No hay forma de que no sea Pablo, porque sus palabras son mías, esas que noté había perdido cuando intentaba traducir mi circunstancia: "No sé si alguna vez has perdido a alguien querido y muy cercano. Cuando un muerto se va, se lleva consigo su mundo. El sentido de su mundo", le explica a Raluca, "sus objetos enmudecen: ahora ya nadie sabe qué significaba esa taza de porcelana con la que siempre tomaba el té, cuándo la adquirió, qué le recordaba […] Las cosas se vacían de historia y de esencia y se convierten en basuras. Los muertos nunca se van solos: se llevan un pedazo del universo"… y, habiendo hallado las palabras, también encontré la certeza de que mi alma es un universo que se rompió en mil pedazos y el mayor, el más bello, se fue con mi mami: ella se lo llevó porque le pertenecía.

Pablo se va de su vida, porque pesa, porque agobia, porque asusta; él cree que ausentarse físicamente de los lugares y de las personas es una forma de ya no estar o, incluso, de renacer. Yo quisiera tener el valor de tomar un tren y bajarme en una estación cualquiera, empezar de cero y ver qué pasa, a él le funcionó…, pero siendo Pablo, no lo soy: tengo claro que lo que quiero dejar atrás es lo que llevo dentro y no hay tren que me aleje de mí misma, del parásito que me habita. "El miedo es un parásito, un invasor. Un vampiro que te chupa los pensamientos, porque no puedes alejarlo de tu cabeza", y pasa lo mismo con la tristeza (que así se llama el bicho que no me deja).

Además, pienso, de qué sirve cambiar de estación, perderse en el intento de encontrarse, "recomenzar" en cualquier sitio si el mundo entero está podrido (no es pesimismo, es solo una observación a partir de lo que pasa en todos lados, todo el tiempo). Si lo que busco es convivir con gente buena, además de mi lista chiquita de afectos, y alejarme de quienes hacen mal, da igual el sitio al que vaya o en el que me quede: "la gente no se divide entre ricos y pobres, negros y blancos, derechas e izquierdas, hombres y mujeres, viejos y jóvenes, moros y cristianos –dice al fin–: no. En lo que se divide de verdad la humanidad es entre buena y mala gente".
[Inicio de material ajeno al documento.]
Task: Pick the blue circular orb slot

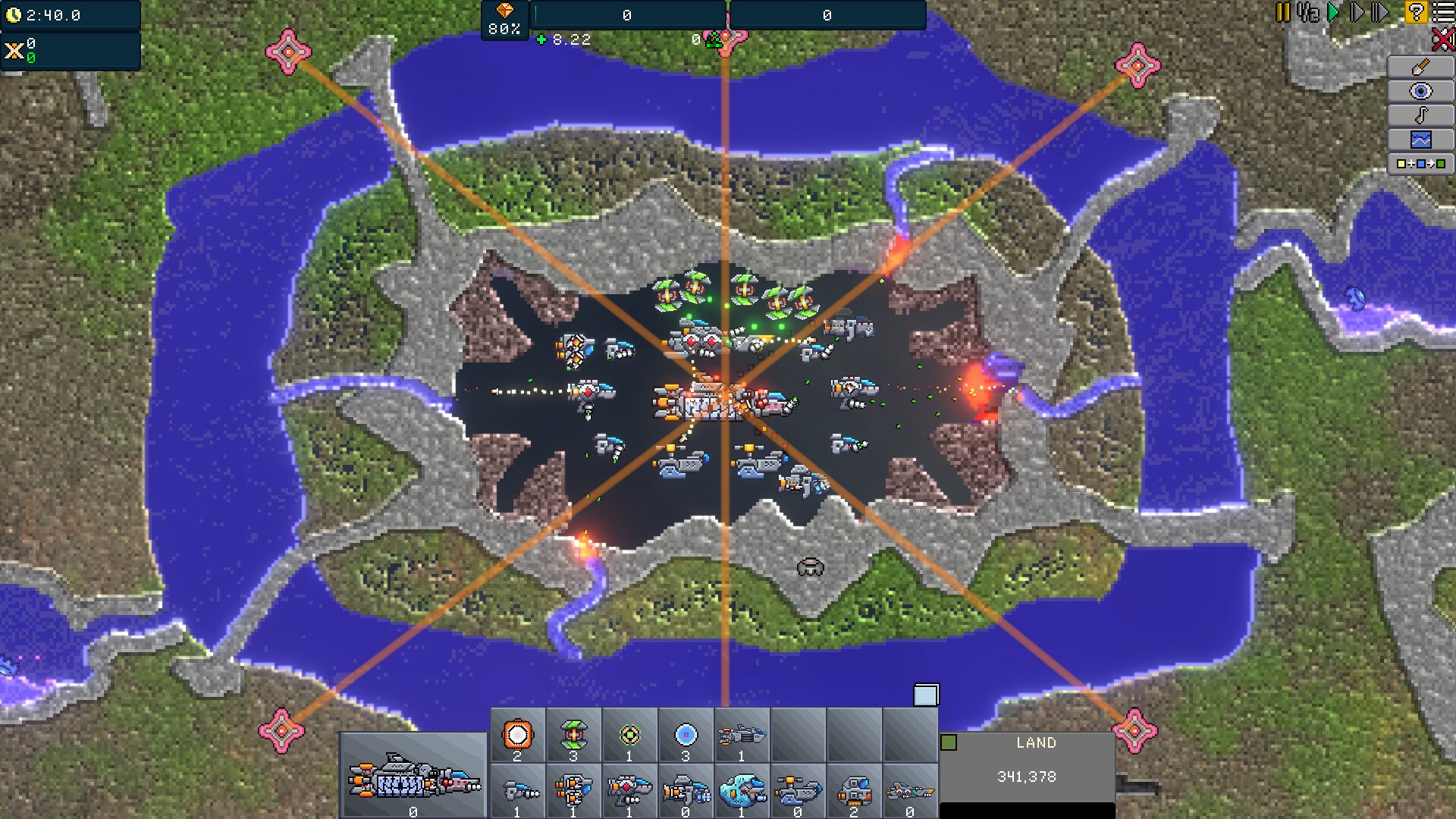Action: click(686, 736)
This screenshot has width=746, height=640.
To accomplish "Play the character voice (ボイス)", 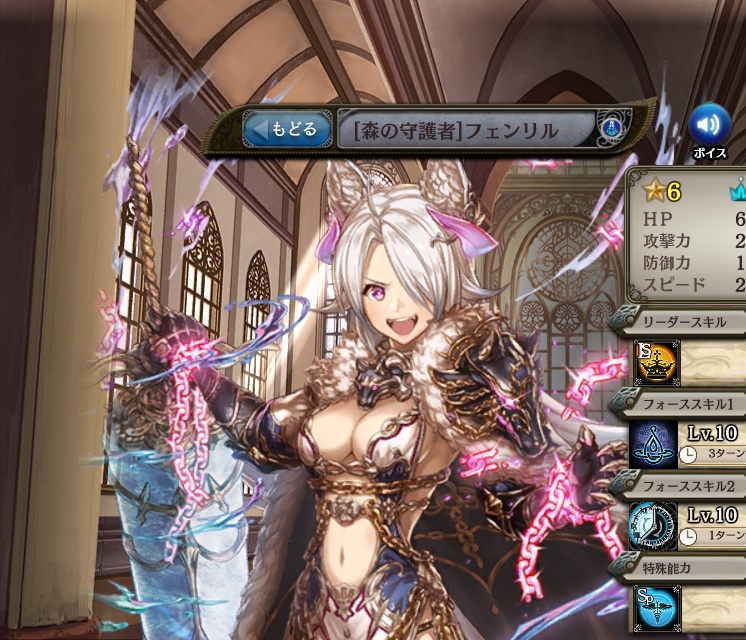I will (x=709, y=125).
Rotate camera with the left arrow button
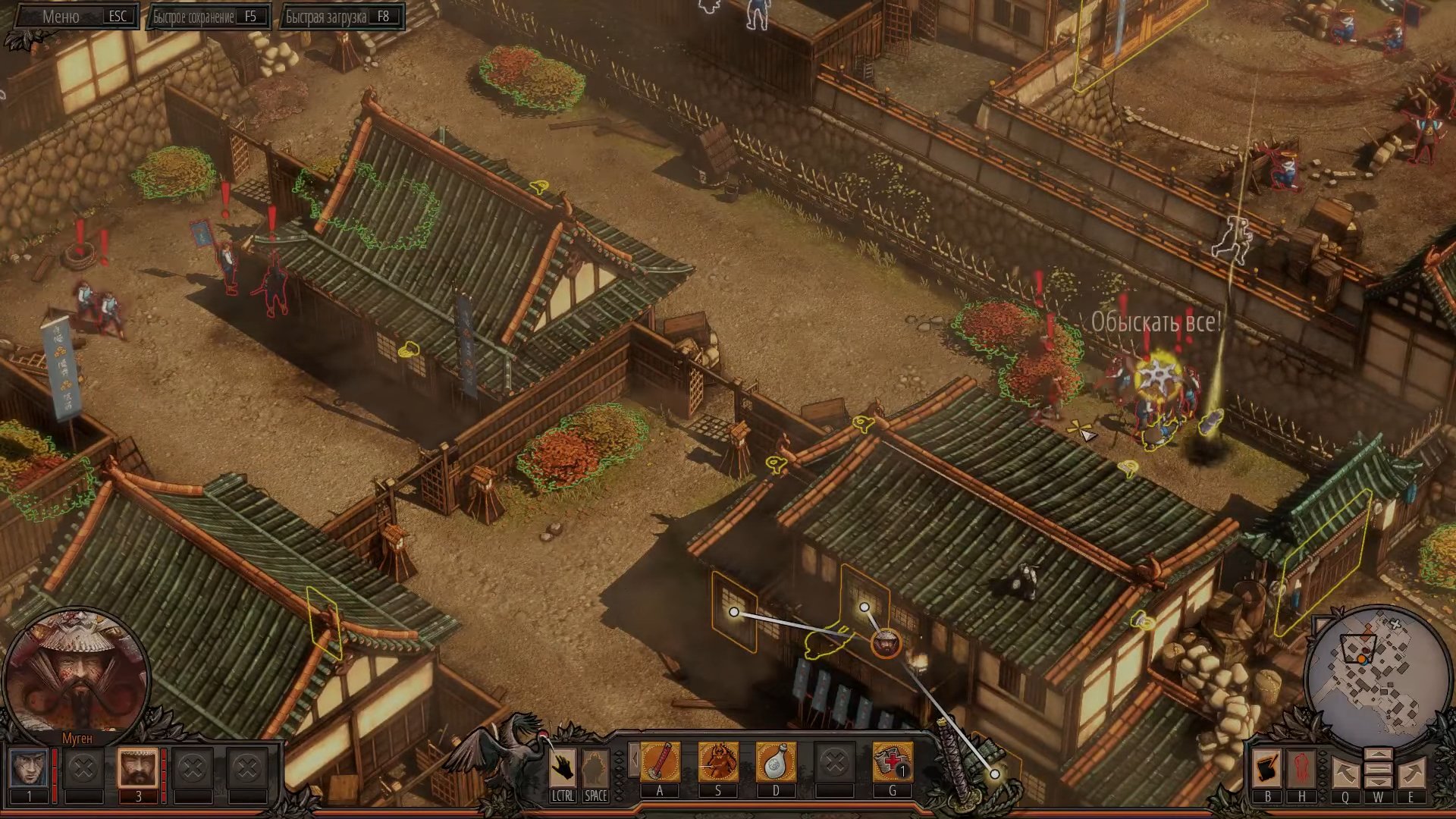The height and width of the screenshot is (819, 1456). click(x=1345, y=774)
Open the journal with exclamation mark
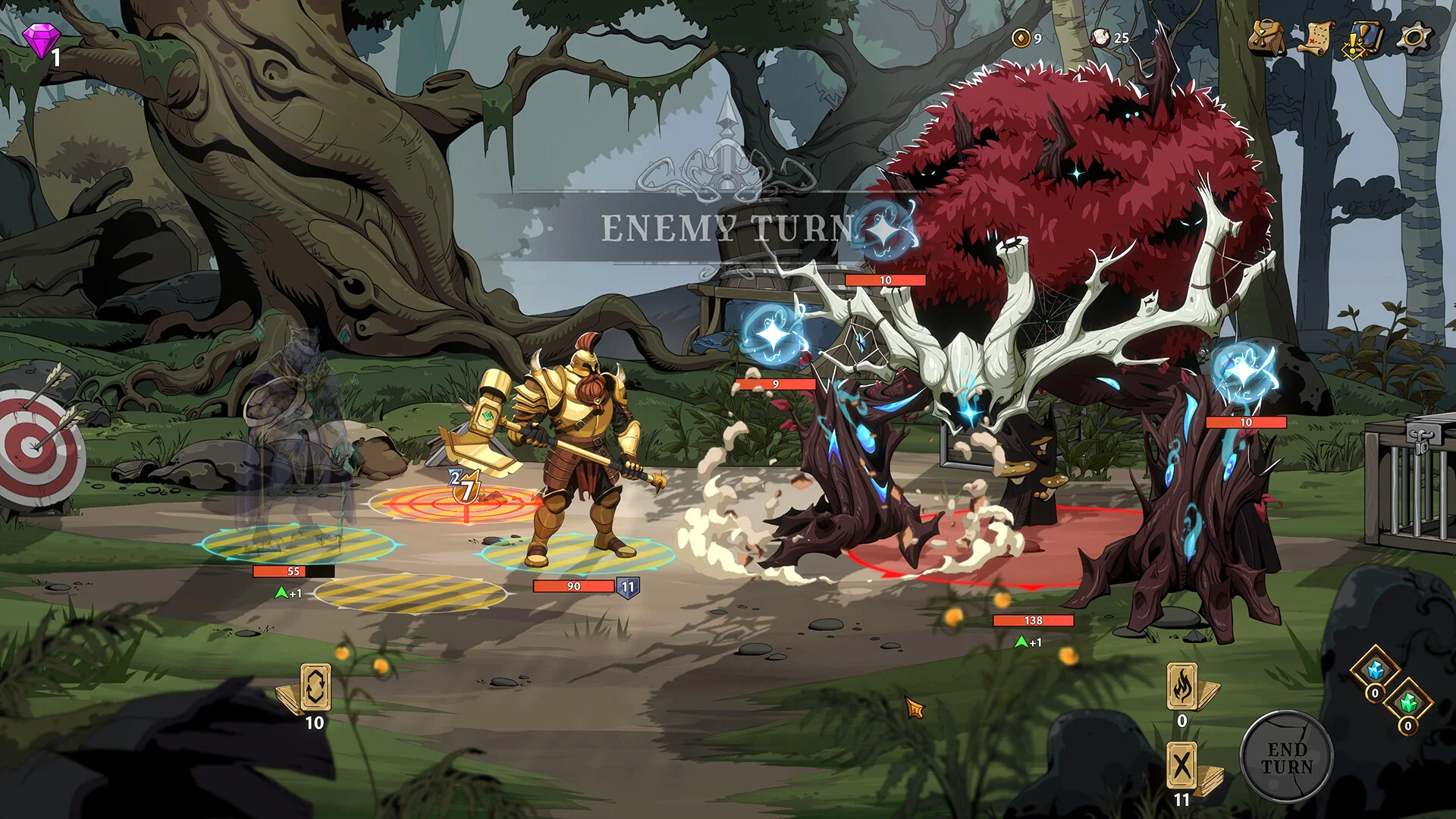This screenshot has width=1456, height=819. (1363, 38)
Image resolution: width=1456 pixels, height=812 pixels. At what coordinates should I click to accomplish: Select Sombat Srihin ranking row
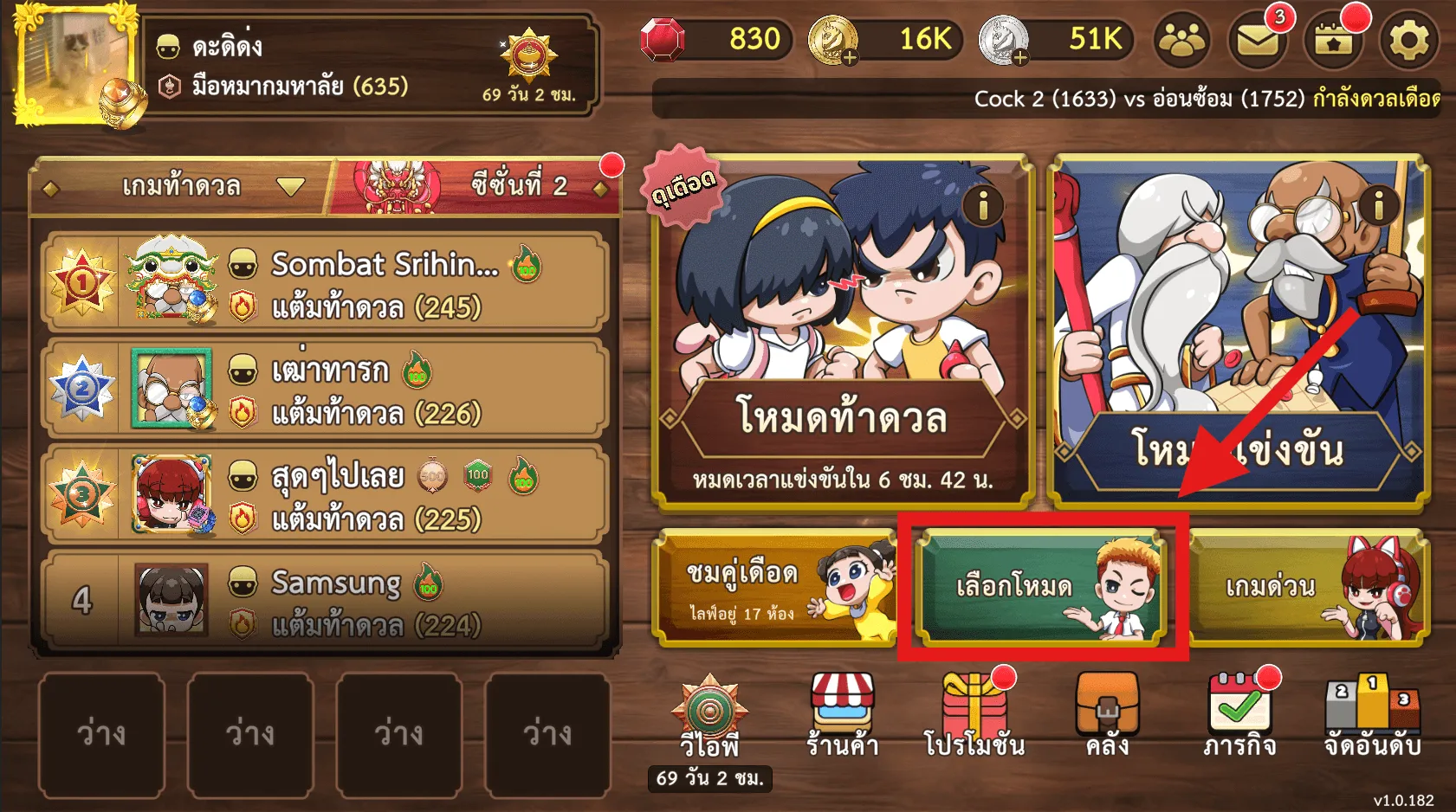(324, 284)

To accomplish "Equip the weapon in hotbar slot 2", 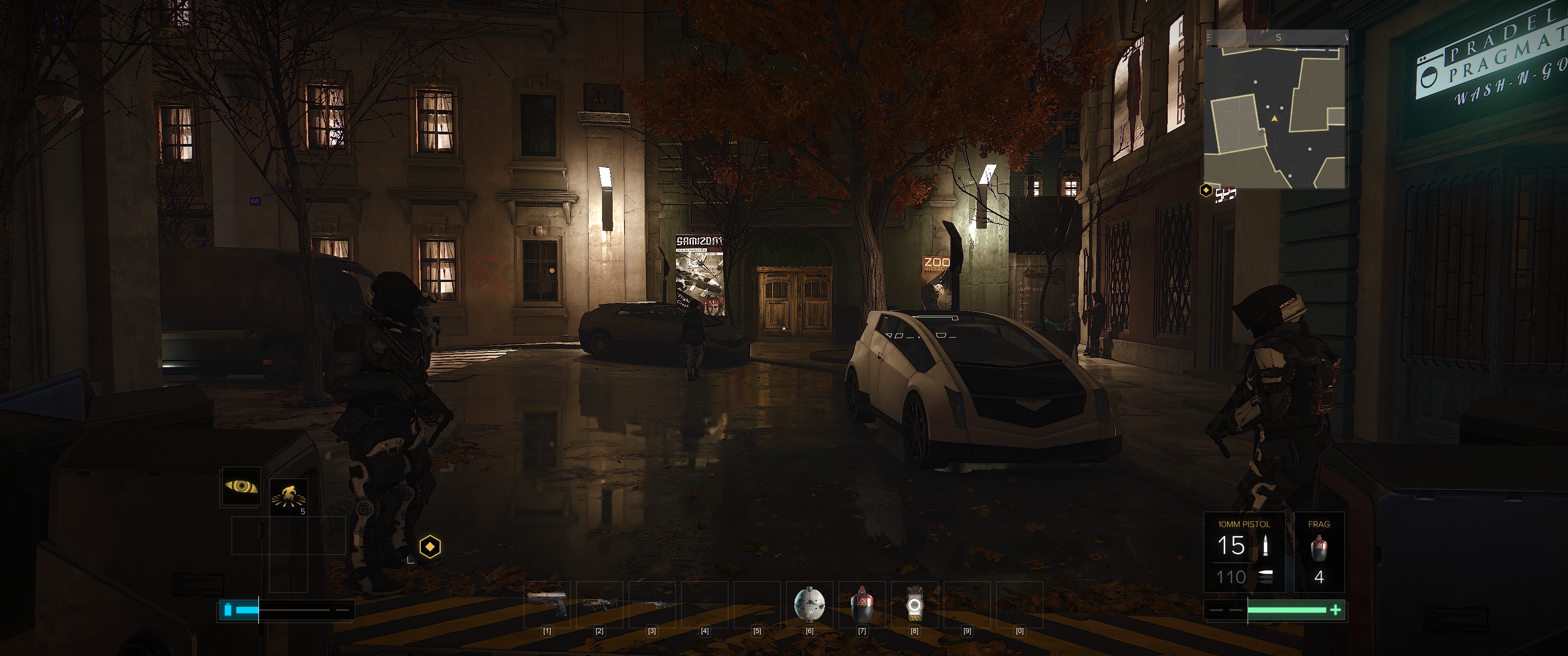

En este punto confieso que cuando compré La buena suerte, de Rosa Montero, me dejé llevar por la cita cortita que encabeza su contraportada: "La alegría es un hábito", es que buscaba una lectura serena, algo que me permita encontrar otras palabras mías que también están perdidas, emociones que no sé si vuelva a hallar…, pero fue bueno encontrarme entre líneas, leerme en el espejo de una realidad tan distinta. Y siempre, siempre, es bueno dejar que la intuición saque del estante de una librería una pase a una dimensión nueva, porque los libros también son trenes, aunque en sus estaciones nadie se pueda bajar.


*Le copio la dedicatoria a Rosa, porque coincido también en eso con su novela. Este texto (y, ojalá, algún día un libro) es por y para ella: mi mamá.